━━━ Dataset excerpts

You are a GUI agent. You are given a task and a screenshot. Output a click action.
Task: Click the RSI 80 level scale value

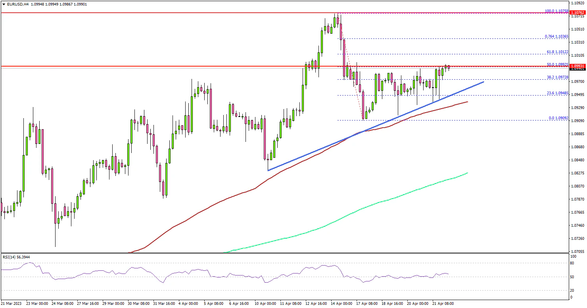coord(572,263)
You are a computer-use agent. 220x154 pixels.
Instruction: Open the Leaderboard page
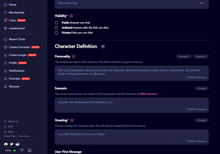point(16,28)
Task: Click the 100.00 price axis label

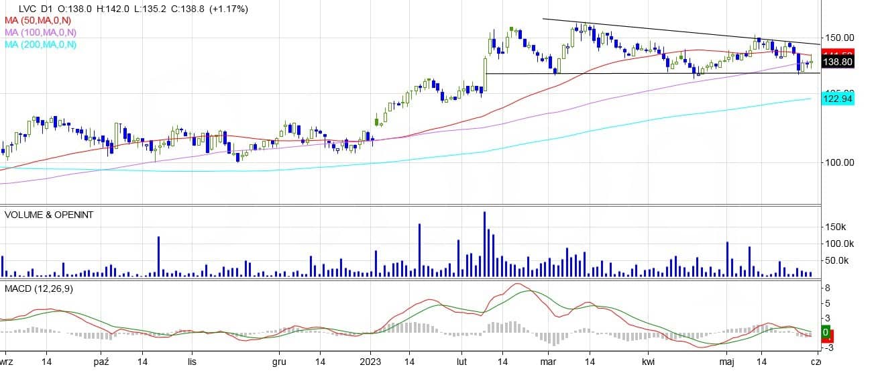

━━━━━━

**Problem statement:**
Please repeat the entries above exactly, leaving out any pictures.

**Task output:**
You are a GUI agent. You are given a task and a screenshot. Output a click action.
Task: Click the RSI 80 level scale value

coord(572,263)
You are a computer-use agent. 220x154 pixels.
Instruction: Open the Leaderboard page
point(16,28)
Task: Click the 100.00 price axis label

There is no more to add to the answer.